Ulama’ yang berasal dari bangsa Arab hampir tidak bisa ditemukan pasca era sahabat dan tabiin, kecuali hanya sedikit. Adapun, beberapa keturunan bangsa Arab di wilayah ‘ajam yang terkenal sebagai ulama’ tidak terhitung jumlahnya. Namun sejatinya mereka tergolong orang-orang ‘ajam juga, karena bahasa ibunya adalah bahasa non-arab, lingkungannya juga ‘ajam, bahkan guru-gurunya pun juga berasal dari golongan ‘ajam. Inilah satu fakta aneh yang mencengangkan. Padahal agama Islam diturunkan di Arab, dan risalahnya diemban oleh seorang Nabi yang Arab juga. Kenapa bisa demikian?
Sebab utamanya adalah ketiadaan konsep keilmuan dan keahlian yang spesifik nan mapan dalam agama. Jika dirunut sejak awal, agama hanya mengandalkan riwayat yang masif, seperti al-Qur’an dan Sunnah Nabawiyah. Sudah begitu, bangsa Arab juga dikenal sebagai bangsa dengan peradaban yang pas-pasan pada saat itu. Buktinya banyak sekali ditemukan golongan sahabat Nabi yang ummi.
Namun, dinamika kehidupan manusia beserta pergerakan peradaban dan kebudayaan bangsa arab sendiri memiliki pengaruh besar, sehingga teks-teks yang mudah dipahami di awal masa peradaban Islam “sangat rawan” disalah pahami karena ada pergeseran makna kata, dll. Di titik inilah akhirnya para ulama’ merumuskan banyak metodologi untuk mendekati teks, baik secara riwayat maupun keilmuan tentang riwayat itu.
Belum lagi ditambah fakta persebaran agama Islam yang sangat pesat ke berbagai penjuru dunia, yang tentunya diperlukan penjelasan, tafsir dan penjagaan otentisitas teks yang sebelumnya lebih banyak dihafal daripada ditulis. Sehingga kemudian hukum-hukum baru yang diproduksi di berbagai tempat tidak menyalahi “pemahaman yang benar” sebagaimana dimaksudkan.
Akhirnya muncullah perangkat-perangkat keilmuan untuk melakukan pendekatan pada al-quran dan sunnah nabawiyah. Sehingga di masa kemudian lahir berbagai cabang ilmu dan metodologi yang benar-benar baru seperti Nahwu, Ushul Fikih, Ilmu hadits, hingga ilmu tafsir.

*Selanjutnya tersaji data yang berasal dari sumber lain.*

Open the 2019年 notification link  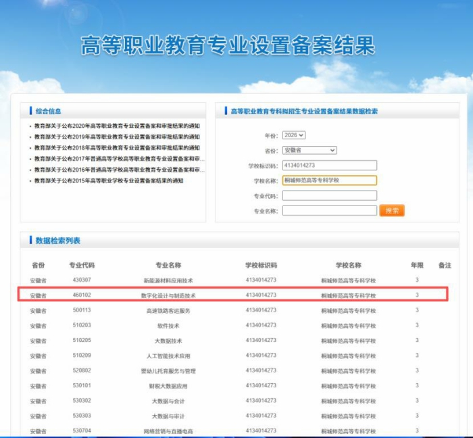[117, 137]
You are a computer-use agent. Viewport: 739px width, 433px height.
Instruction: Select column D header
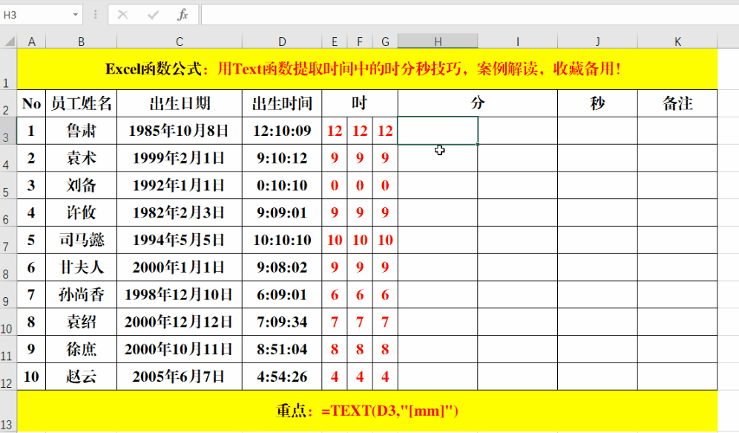(x=282, y=42)
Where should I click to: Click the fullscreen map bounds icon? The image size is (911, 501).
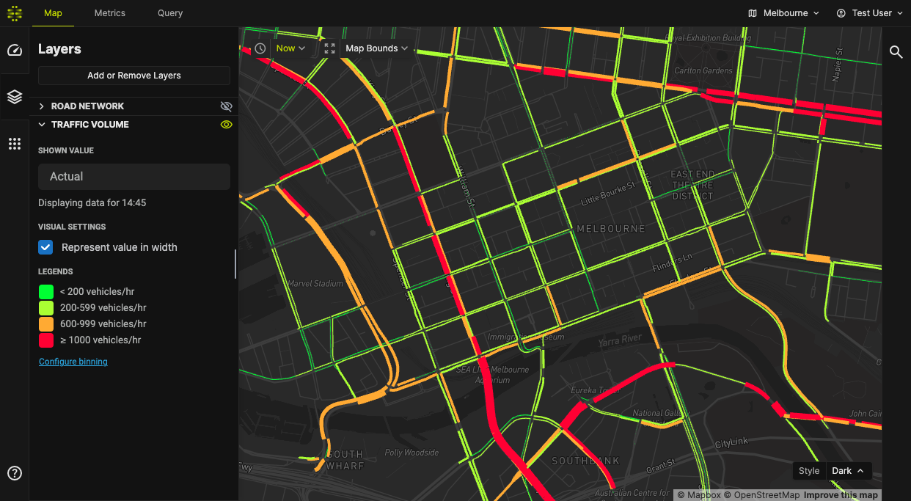click(329, 48)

Lagi-lagi, para ulama’ yang menjadi lakon utama perkembangan ilmu ini adalah kaum ‘ajam. Sekali lagi, Ibnu Khaldun menjelaskan bahwa keahlian adalah sebuah produk dari kemajuan peradaban. Sedangkan bangsa Arab sangat jauh dari peradaban yang mapan, dan keilmuan adalah salah satu indikator kemajuan peradaban yang tidak dimiliki bangsa Arab saat itu.
Dalam ilmu Nahwu (Gramatika arab), tokoh-tokoh awalnya adalah Imam Sibawaih, al-Farisi, dan al-Zajjaj. Mereka semua adalah golongan ‘ajam. Begitu pula dalam bidang hadits dan periwayatannya, hampir semuanya adalah golongan ‘ajam. Para ulama ushul fikih bahkan semuanya adalah ‘ajam. Begitu pula dengan tokoh-tokoh yang masyhur dalam bidang ilmu kalam dan ilmu tafsir.
Berkembangnya dunia keilmuan dan keahlian dalam Islam yang digawangi orang-orang ajam inilah yang kemudian menghantarkan dunia Islam menuju peradaban yang sangat maju dalam ilmu pengetahuan pada abad pertengahan.